--- BEGIN ---

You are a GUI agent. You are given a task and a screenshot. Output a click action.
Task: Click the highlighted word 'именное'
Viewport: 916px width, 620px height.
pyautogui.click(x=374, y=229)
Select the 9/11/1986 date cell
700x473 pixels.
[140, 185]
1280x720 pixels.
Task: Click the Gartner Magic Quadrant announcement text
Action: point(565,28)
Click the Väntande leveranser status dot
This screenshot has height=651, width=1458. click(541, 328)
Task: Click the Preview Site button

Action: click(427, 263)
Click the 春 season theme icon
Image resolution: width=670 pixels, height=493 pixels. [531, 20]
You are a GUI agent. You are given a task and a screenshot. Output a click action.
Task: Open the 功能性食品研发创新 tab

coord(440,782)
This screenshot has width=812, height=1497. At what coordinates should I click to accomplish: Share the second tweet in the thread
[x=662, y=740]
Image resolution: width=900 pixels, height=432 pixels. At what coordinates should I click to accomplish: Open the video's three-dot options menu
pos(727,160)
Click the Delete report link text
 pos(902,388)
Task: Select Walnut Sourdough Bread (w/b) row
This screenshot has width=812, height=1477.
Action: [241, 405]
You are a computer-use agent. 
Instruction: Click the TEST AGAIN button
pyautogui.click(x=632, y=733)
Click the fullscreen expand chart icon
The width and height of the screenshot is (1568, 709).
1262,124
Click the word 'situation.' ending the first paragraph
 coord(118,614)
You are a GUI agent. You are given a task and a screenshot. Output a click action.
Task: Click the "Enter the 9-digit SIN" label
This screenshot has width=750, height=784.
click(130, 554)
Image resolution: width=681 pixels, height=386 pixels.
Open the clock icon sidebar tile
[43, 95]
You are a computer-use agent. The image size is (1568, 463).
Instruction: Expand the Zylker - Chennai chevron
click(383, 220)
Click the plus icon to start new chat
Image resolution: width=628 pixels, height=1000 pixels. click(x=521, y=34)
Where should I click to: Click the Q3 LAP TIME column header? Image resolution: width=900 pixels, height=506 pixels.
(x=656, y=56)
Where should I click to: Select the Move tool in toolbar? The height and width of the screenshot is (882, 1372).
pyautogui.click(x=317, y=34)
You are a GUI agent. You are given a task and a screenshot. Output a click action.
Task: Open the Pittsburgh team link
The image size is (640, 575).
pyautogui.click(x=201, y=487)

--- END ---

WORK REQUIRED:
Please extract every line of the data above that contains the string "accomplish".

RESULT OF THE TASK:
This screenshot has width=812, height=1497. At what coordinates should I click to accomplish: Share the second tweet in the thread
Image resolution: width=900 pixels, height=432 pixels. At what coordinates should I click to accomplish: Open the video's three-dot options menu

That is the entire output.